▽
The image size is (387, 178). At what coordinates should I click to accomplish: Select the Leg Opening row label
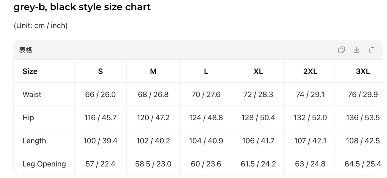tap(44, 164)
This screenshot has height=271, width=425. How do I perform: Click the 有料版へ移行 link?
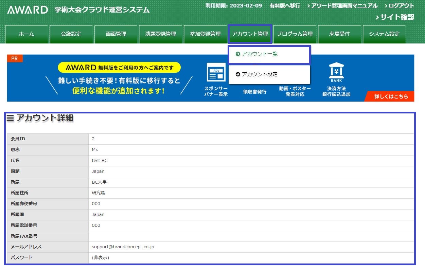[x=285, y=6]
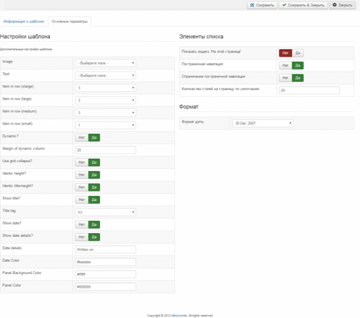This screenshot has height=318, width=360.
Task: Click the Закрыть button with the x icon
Action: 342,5
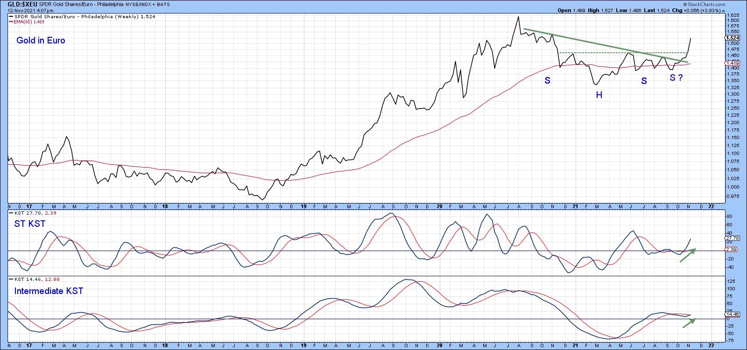Click the middle 'S' shoulder label near mid-2021

644,81
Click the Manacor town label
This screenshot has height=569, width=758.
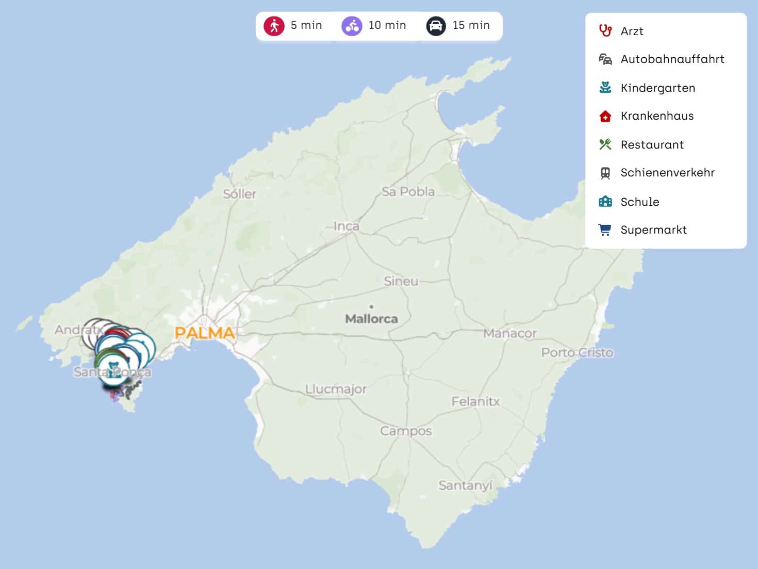[x=509, y=334]
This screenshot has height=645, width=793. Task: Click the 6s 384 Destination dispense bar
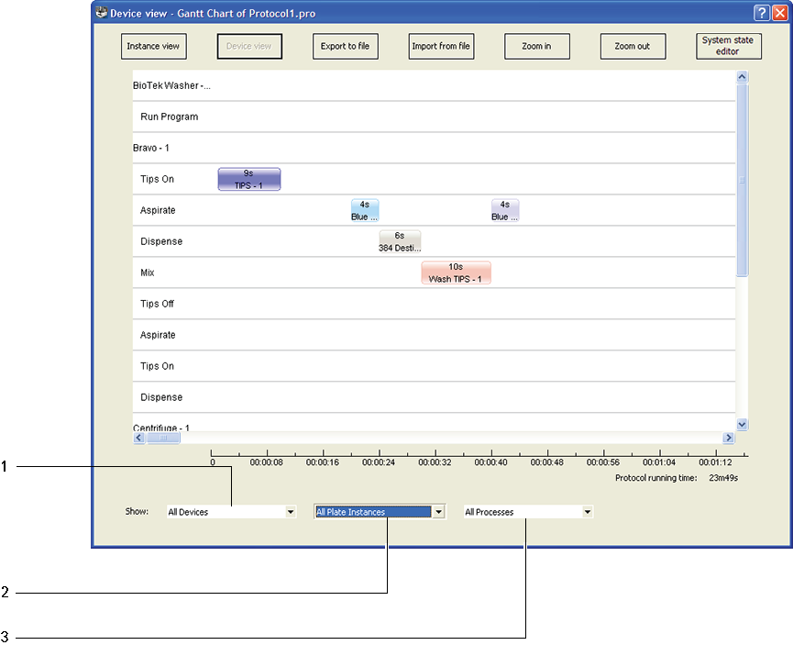click(x=399, y=241)
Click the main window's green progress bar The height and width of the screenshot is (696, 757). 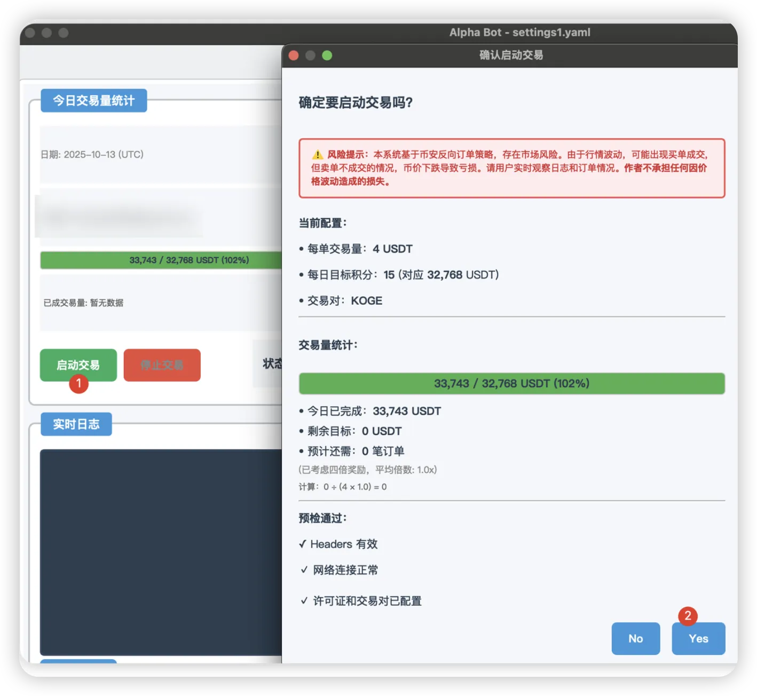tap(160, 260)
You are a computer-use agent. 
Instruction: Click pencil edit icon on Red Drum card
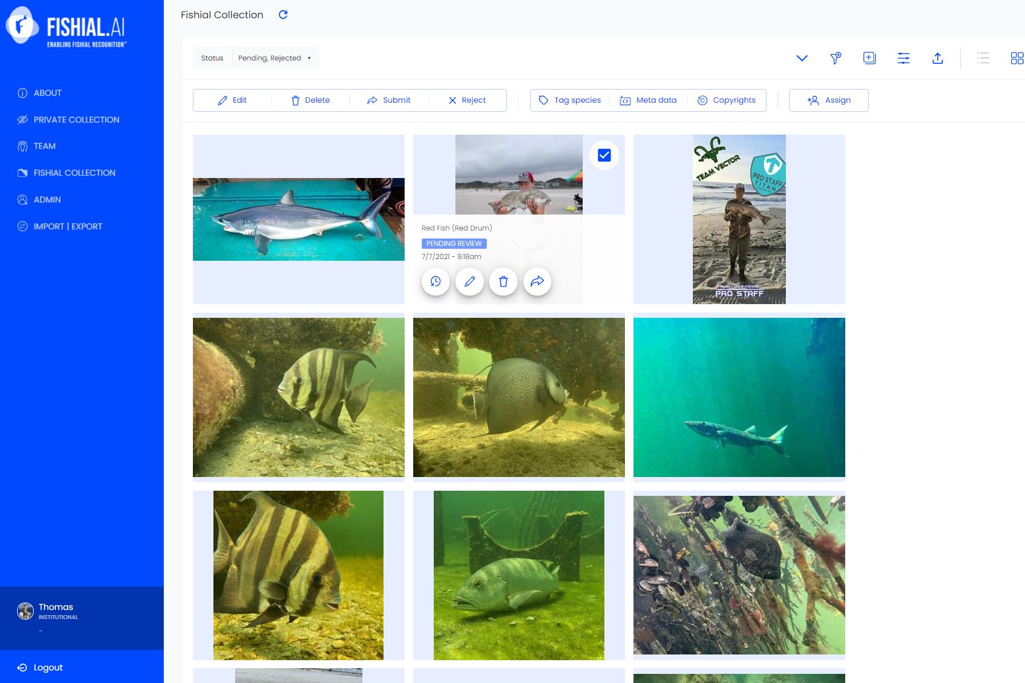pyautogui.click(x=470, y=281)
△
## How to complete this task
Say again, exactly, only those lines of the records that run from the start through the line with "Click the Manacor town label". Pictures are to be skipped.

## Result for this task
The image size is (387, 178). At what coordinates should I click to accomplish: Select the Leg Opening row label
tap(44, 164)
This screenshot has height=271, width=425. How do I perform: Click the 有料版へ移行 link?
[x=285, y=6]
This screenshot has height=318, width=360.
Task: Click the Закрыть button with the x icon
Action: 342,5
Click the middle 'S' shoulder label near mid-2021

644,81
Click the Manacor town label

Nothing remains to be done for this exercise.